Ceci dit, l'auteur retrouve le ton général dans les numéros qui suivent (14 à 19). Il y analyse la psychologie des princes, décrit leurs difficultés, leurs «malheurs» (SR 14, p. 285) et leur conseille d'avoir un confident sûr (ibid.)... Ce prince imaginaire est plutôt malheureux (fait encore significatif): il est seul, il lui manque «les douceurs d'une vie privée» (SR 15, p. 285). Le moraliste lui conseille alors de se faire entourer d'amis véritables, fidèles. N'est-ce pas encore une allusion à ce manque chez le roi de France, autrement dit une attaque implicite des courtisans intéressés, faux-amis de sa Majesté, et tant blâmés dans Les Caractères'! Toujours sur le même ton de pitié, il plaint le roi qui passe sa vie à jouer la comédie. Il lui conseille «de sortir du théâtre» (SR 16, p. 285) et d'être ainsi «moins roi quelquefois» (ibid.) Ce qui est présupposé, c'est que le roi porte toujours un masque qui l'aliène. Il ressort aussi de cette maxime l'idée que tout roi ne «mérite [pas] de l'être» (ibid.).

La question de l'entourage du roi, des amis ou favoris, est reprise dans les trois fragments suivants (17 à 19). La Bruyère y donne une définition du vrai «favori». Celui-ci devrait être «modeste» (SR 17, p. 286), c'est-à-dire modéré, «sans engagement et sans liaisons» (SR 18, p. 286), en d'autres termes désintéressé et «détaché de tout», ou encore entièrement disponible et à la disposition du roi (partant, de la République).

Le n° 19 qui suivait et qui fut supprimé plus tard - on se demandera
pourquoi - est un conseil donné cette fois, non au roi, mais au favori disgracié.
Relisons cette réflexion:

Une belle ressource pour celui qui est tombé dans la disgrâce du prince (une grande parure pour le favori disgracié, I-III), c'est la retraite. Il lui est avantageux de disparaître plutôt que de traîner dans le monde (dans la ville, I-III) le débris d'une faveur qu'il a perdue, et d'y faire (et de faire, I-III) un nouveau personnage si différent du premier qu'il a soutenu. Il conserve au contraire le merveilleux de sa vie dans la solitude; et, mourant pour ainsi dire avant la caducité, il ne laisse de soi qu'une brillante idée (qu'une belle idée, I-III) et une mémoire agréable. (R. Garapon, n. 2, p. 286)
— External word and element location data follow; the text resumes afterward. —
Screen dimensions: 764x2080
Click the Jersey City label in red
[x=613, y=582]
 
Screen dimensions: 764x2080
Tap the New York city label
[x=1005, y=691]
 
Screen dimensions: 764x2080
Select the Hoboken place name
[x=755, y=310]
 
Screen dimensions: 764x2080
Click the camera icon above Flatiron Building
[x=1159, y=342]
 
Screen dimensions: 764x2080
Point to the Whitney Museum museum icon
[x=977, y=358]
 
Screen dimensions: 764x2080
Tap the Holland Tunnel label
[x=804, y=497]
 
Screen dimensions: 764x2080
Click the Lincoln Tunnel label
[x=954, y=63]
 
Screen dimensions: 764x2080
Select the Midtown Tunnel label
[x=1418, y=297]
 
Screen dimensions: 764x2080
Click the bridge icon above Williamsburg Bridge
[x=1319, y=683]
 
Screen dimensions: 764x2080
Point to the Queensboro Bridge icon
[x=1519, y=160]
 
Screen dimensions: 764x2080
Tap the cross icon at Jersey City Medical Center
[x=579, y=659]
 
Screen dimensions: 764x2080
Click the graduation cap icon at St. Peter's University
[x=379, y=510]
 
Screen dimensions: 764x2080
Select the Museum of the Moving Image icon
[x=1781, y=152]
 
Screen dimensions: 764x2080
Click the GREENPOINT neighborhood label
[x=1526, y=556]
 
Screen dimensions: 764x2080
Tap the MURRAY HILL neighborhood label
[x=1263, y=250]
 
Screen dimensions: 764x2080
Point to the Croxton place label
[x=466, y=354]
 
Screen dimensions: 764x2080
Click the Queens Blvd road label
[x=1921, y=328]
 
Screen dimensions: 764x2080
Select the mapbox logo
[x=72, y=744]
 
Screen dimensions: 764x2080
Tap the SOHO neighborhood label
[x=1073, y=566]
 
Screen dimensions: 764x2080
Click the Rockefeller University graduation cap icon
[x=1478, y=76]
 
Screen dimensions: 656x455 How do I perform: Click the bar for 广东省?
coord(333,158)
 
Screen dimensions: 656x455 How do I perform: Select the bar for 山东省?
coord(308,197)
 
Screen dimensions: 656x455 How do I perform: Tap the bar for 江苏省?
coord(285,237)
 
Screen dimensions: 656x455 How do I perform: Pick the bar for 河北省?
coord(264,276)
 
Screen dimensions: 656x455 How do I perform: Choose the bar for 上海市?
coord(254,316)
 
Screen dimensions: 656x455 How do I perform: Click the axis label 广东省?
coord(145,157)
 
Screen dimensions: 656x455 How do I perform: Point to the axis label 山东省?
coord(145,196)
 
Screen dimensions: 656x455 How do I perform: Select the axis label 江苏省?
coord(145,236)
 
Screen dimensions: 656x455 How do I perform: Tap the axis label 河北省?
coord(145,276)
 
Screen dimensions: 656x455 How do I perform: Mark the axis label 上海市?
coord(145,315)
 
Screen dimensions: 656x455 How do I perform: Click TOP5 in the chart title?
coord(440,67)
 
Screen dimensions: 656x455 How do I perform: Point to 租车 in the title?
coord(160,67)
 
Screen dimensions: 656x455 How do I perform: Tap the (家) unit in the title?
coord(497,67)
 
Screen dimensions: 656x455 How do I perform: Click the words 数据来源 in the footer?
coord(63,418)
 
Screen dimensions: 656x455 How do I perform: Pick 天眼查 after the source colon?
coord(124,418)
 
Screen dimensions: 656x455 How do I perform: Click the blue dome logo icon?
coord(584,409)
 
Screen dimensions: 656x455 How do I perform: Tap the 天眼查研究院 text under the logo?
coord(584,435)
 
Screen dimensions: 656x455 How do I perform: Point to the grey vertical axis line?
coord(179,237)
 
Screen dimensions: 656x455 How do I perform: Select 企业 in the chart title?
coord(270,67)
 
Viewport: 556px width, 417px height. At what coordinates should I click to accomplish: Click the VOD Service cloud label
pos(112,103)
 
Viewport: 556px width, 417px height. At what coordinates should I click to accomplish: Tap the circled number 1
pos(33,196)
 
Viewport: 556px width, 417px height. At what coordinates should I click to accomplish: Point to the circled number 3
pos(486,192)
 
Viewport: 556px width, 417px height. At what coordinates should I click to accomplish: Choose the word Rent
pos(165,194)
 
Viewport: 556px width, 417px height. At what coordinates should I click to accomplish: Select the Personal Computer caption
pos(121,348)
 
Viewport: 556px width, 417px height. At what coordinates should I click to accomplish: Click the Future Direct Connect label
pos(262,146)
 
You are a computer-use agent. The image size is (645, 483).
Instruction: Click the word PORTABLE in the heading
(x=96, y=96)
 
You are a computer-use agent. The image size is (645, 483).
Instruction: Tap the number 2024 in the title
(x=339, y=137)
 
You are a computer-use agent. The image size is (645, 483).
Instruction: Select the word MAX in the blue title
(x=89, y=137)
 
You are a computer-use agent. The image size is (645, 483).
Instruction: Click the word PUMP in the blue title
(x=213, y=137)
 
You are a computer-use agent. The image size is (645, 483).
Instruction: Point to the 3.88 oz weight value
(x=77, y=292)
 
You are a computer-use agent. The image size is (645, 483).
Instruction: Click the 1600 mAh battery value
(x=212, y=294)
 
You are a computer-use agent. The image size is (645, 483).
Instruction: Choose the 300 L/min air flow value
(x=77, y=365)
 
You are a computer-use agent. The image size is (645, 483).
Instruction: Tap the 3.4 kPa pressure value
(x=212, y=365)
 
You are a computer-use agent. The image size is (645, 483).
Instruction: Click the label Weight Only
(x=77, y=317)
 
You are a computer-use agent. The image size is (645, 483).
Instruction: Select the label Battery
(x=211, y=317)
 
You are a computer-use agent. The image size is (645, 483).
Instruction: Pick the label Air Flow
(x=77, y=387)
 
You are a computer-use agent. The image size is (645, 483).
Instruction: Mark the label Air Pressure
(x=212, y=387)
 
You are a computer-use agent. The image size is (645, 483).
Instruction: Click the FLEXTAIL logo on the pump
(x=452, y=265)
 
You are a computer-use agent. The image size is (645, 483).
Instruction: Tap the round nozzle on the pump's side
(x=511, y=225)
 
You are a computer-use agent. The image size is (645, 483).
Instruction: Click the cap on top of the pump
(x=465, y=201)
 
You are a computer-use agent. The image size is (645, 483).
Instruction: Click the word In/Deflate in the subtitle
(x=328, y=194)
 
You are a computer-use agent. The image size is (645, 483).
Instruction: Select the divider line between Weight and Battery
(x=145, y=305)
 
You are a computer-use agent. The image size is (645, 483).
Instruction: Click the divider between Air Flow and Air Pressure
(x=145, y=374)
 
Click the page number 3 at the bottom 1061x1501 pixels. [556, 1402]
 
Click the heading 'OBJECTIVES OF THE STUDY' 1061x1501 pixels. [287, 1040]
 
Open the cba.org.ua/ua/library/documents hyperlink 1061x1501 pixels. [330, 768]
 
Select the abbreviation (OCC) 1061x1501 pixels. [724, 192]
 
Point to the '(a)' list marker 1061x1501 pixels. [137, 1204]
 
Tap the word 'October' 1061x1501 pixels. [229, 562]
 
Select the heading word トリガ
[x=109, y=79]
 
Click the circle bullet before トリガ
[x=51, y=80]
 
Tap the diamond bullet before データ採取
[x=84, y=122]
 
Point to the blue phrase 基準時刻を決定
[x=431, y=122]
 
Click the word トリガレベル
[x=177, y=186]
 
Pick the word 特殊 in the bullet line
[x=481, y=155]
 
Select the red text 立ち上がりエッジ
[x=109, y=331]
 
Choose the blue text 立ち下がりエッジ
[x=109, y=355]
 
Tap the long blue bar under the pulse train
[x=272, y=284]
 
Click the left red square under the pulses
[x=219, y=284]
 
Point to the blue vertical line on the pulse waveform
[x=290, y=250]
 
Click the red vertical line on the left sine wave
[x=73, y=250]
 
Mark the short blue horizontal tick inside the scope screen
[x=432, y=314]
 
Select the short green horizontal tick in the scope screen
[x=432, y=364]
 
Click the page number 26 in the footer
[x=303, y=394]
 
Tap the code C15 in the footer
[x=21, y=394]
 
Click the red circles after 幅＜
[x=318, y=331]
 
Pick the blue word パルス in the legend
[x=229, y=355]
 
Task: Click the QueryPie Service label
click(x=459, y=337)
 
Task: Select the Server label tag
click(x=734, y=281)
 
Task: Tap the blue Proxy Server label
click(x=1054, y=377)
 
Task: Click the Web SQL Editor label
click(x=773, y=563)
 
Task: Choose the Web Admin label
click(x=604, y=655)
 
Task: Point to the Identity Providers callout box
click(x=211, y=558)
S'y ajoutait à la quatrième édition cette note non moins pénétrante:

Une plus belle ressource pour le favori disgracié que de se perdre dans la solitude et ne faire plus parler de soi, c'est d'en faire parler magnifiquement et de se jeter, s'il se peut, dans quelque haute et généreuse entreprise, qui relève ou confirme du moins son caractère et rende raison de son ancienne faveur; qu'il fasse qu'on le plaigne dans sa chute, et qu'on en rejette une partie sur son étoile. (Ibid.)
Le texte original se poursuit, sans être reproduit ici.